On June 1, two of the biggest players in the railroad industry will each grab one side of a wishbone that joins somewhere around Cleveland and make a wish.

They will wish they find the way to make this one-time turkey named Conrail -- grown more attractive and meaty as it aged -- yield nourishing, high profits for both.

To do so, they are going to have to make their intermodal traffic grow by winning customers away from truckload carriers -- and analysts say that will be a lot tougher than carving up a railroad.

In 1997, Norfolk Southern and CSX Corp. together anted up $10 billion -- $5.8 billion from NS and $4.2 billion from CSX -- and now they begin the official dismemberment of Conrail.



If a wishbone is not an appropriate image, picture an "X" representing Conrail's principal lines in Ohio. NS takes the leg between Chicago and Cleveland, and CSX takes the line running Cleveland, Pittsburgh, Philadelphia and northern New Jersey.

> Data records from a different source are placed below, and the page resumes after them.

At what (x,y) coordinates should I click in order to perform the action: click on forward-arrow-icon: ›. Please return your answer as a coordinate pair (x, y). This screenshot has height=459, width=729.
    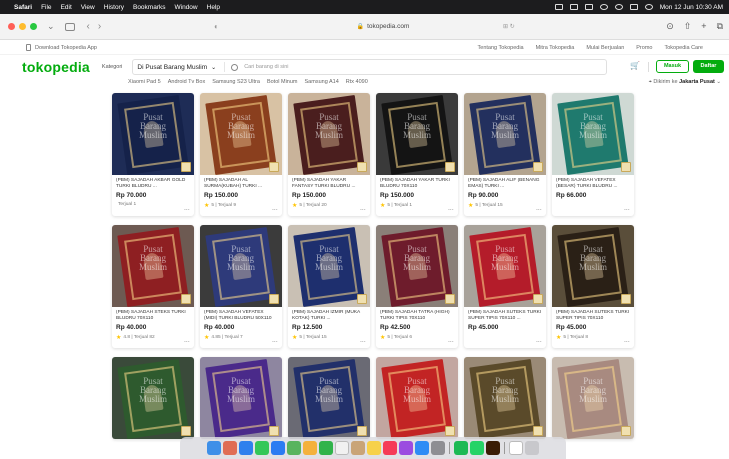
    Looking at the image, I should click on (100, 26).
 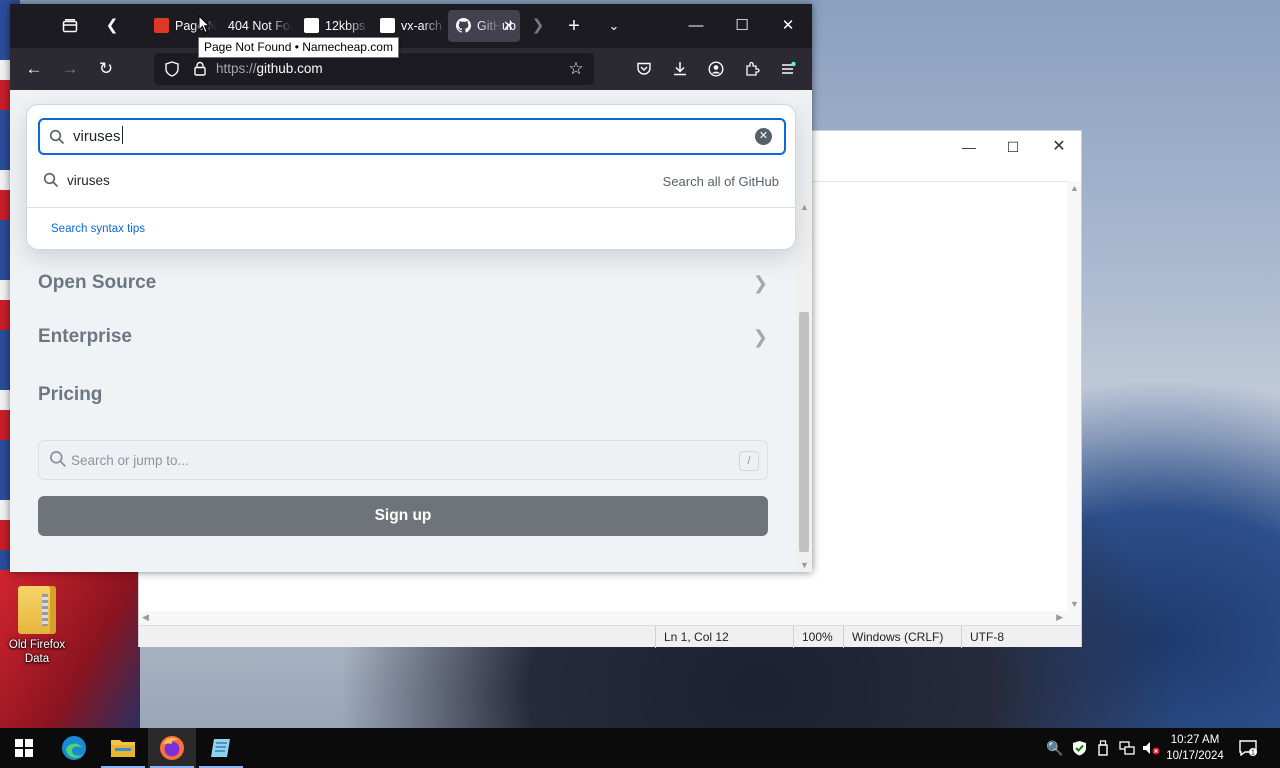 What do you see at coordinates (221, 748) in the screenshot?
I see `notepad-taskbar-icon` at bounding box center [221, 748].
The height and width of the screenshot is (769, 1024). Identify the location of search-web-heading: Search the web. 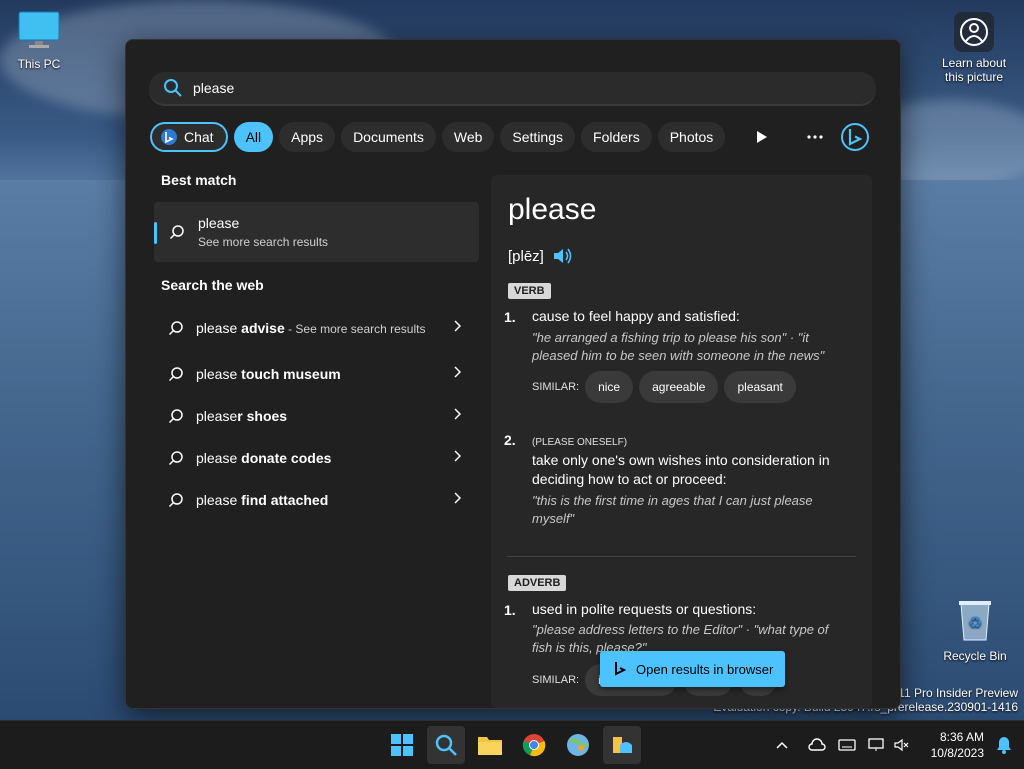
(212, 285).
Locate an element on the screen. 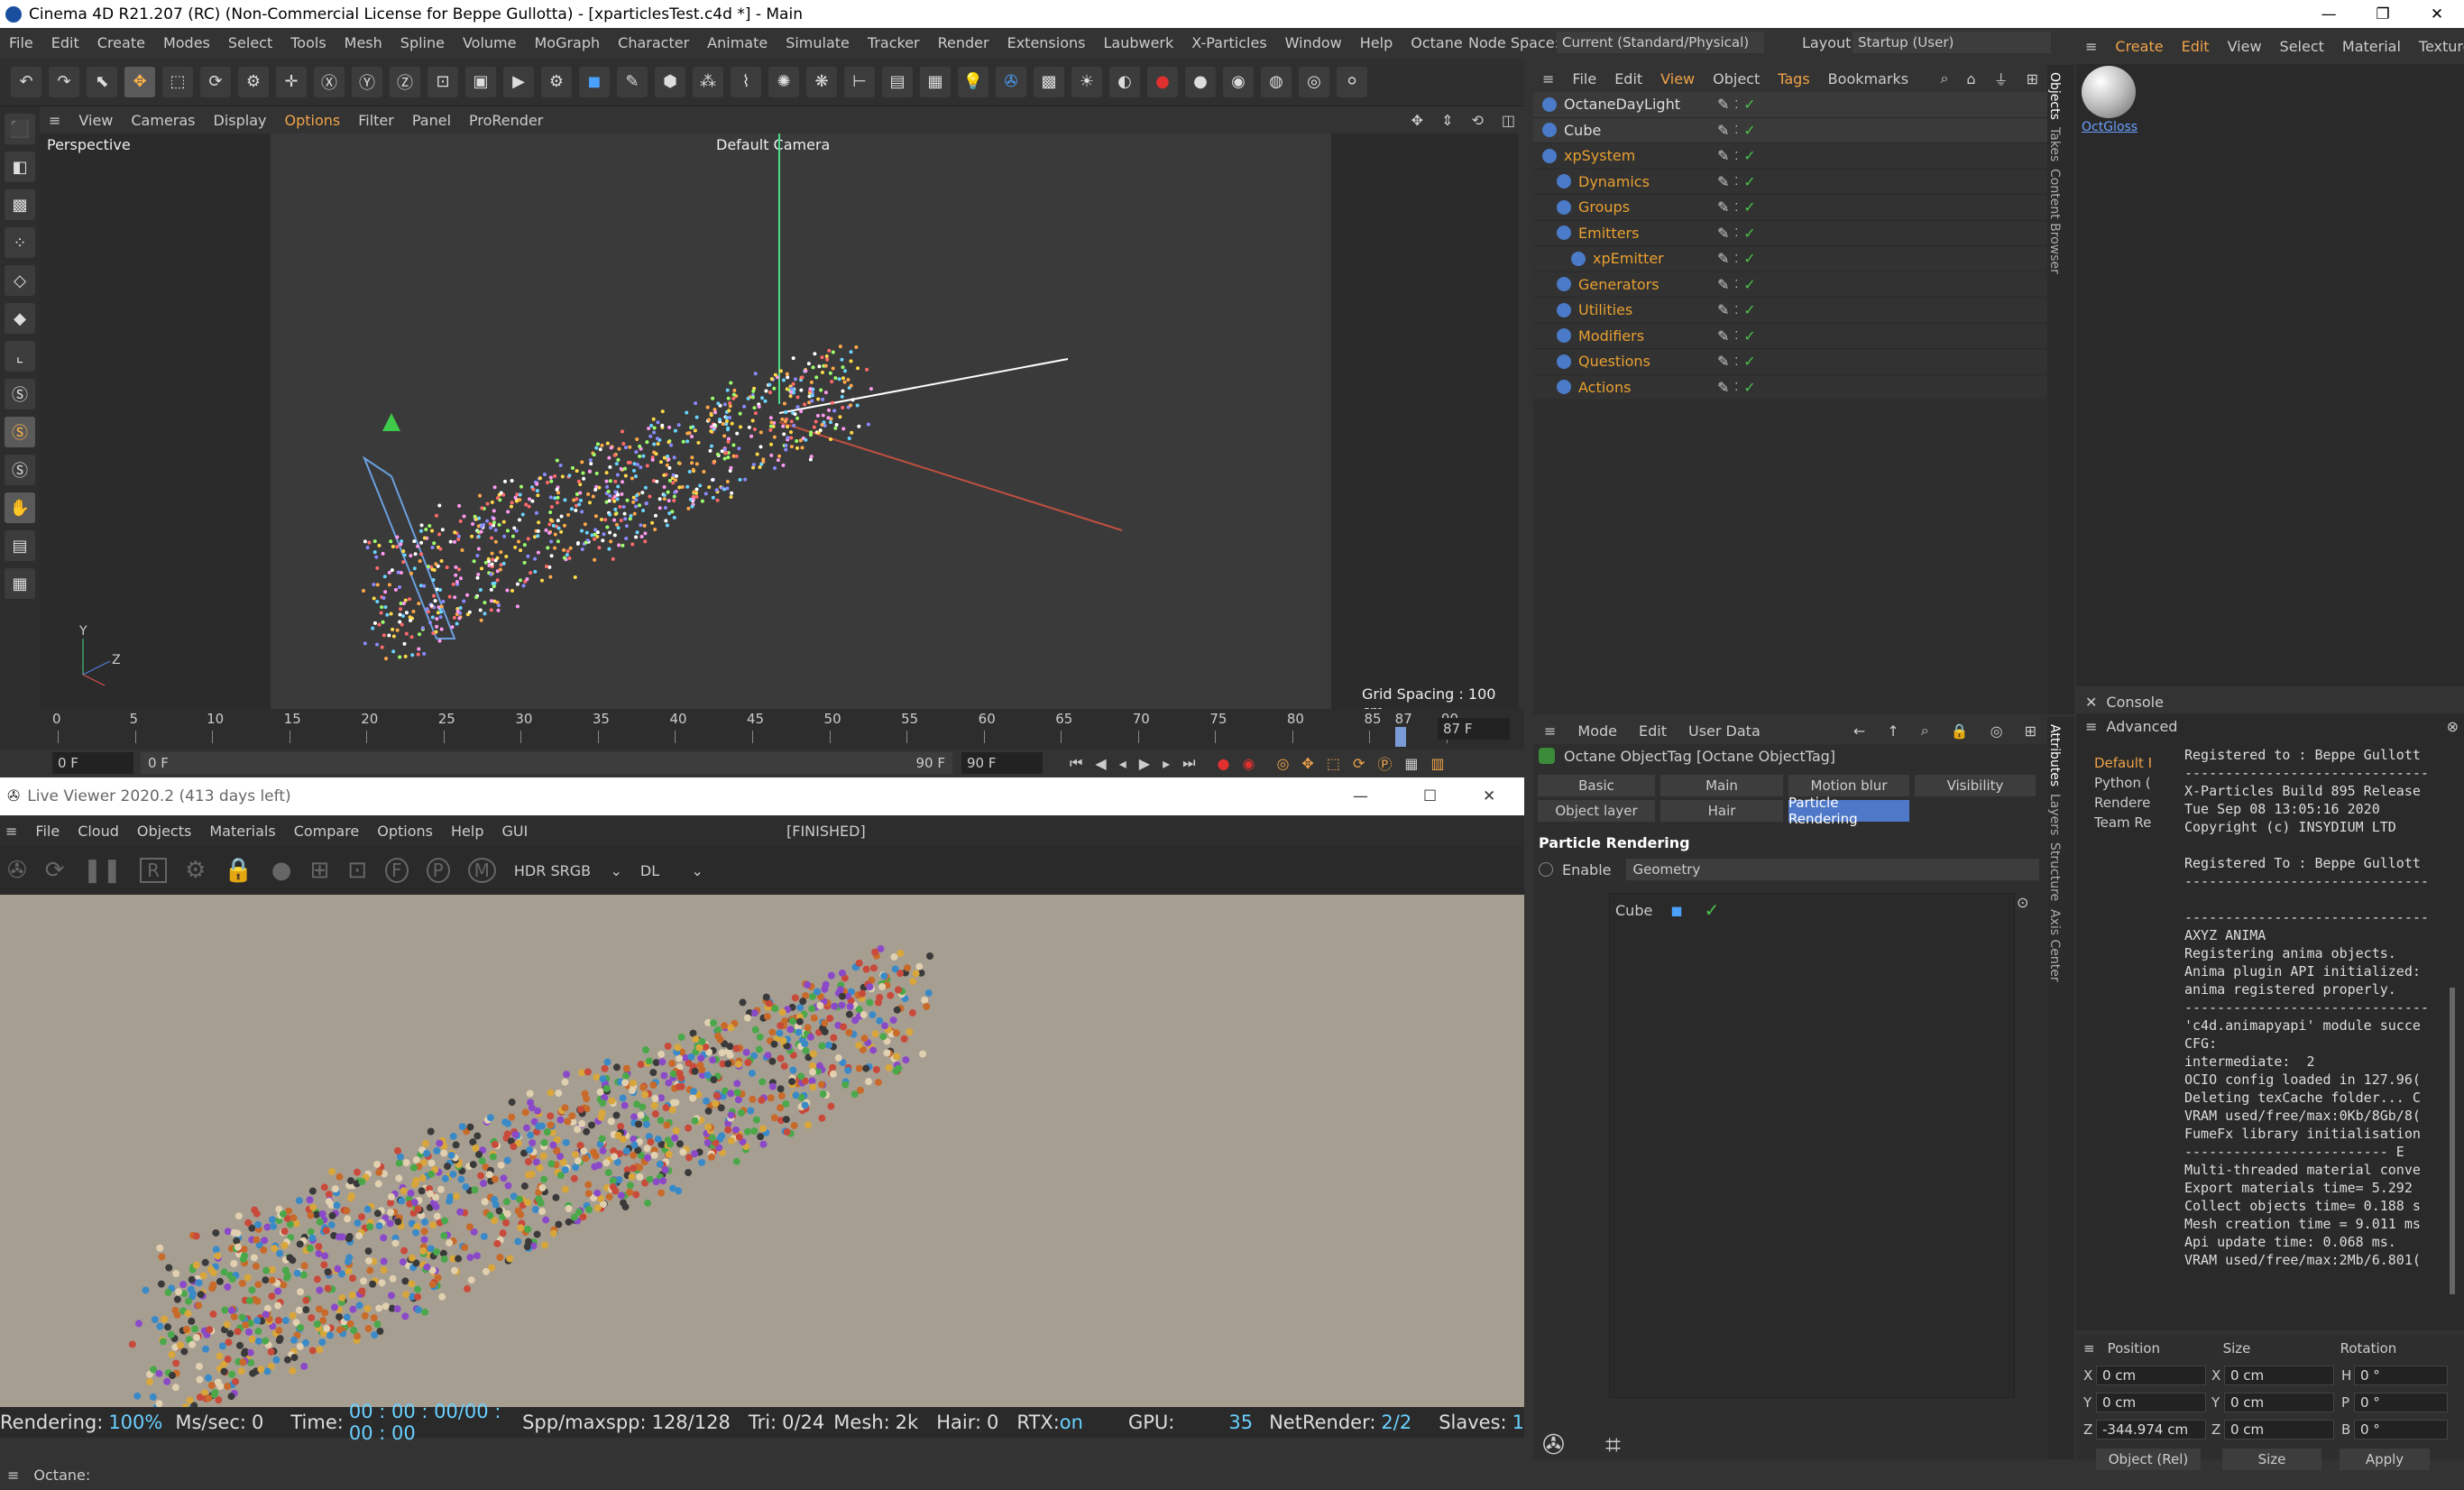 Image resolution: width=2464 pixels, height=1490 pixels. snap-enable-icon: Ⓢ is located at coordinates (20, 432).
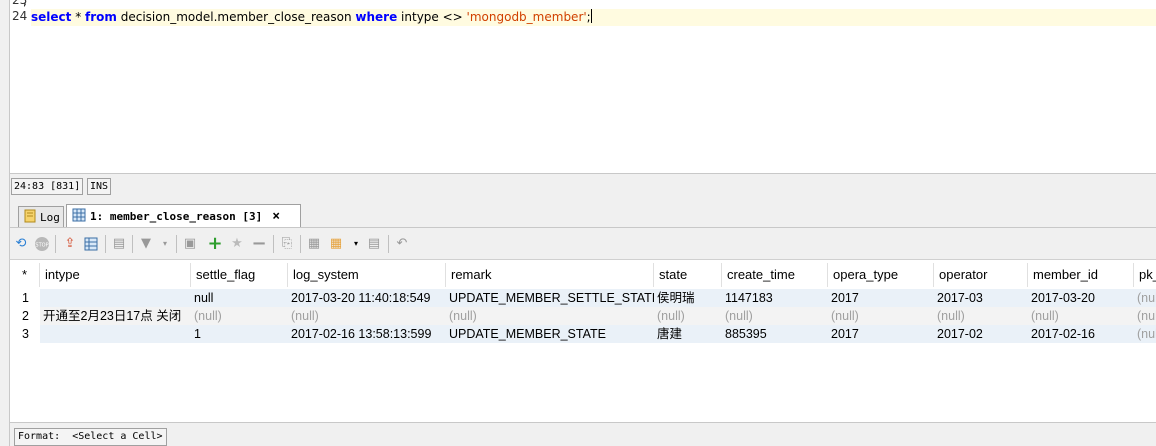 This screenshot has height=446, width=1156. I want to click on cell-operator: (null), so click(981, 316).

Certain lines in Detroit, Philadelphia and parts of New Jersey serving the metropolitan New York area and certain lines serving the Monongahela coal fields, which range between northern West Virginia and southwestern Pennsylvania, will be called "shared assets" and managed by a Conrail vestige.

When the breakup is completed, the railroad that the government created in 1976 from the ashes of seven bankrupt railroads will -- for all practical purposes -- disappear and reappear only as a memorial logo on a coffee cup.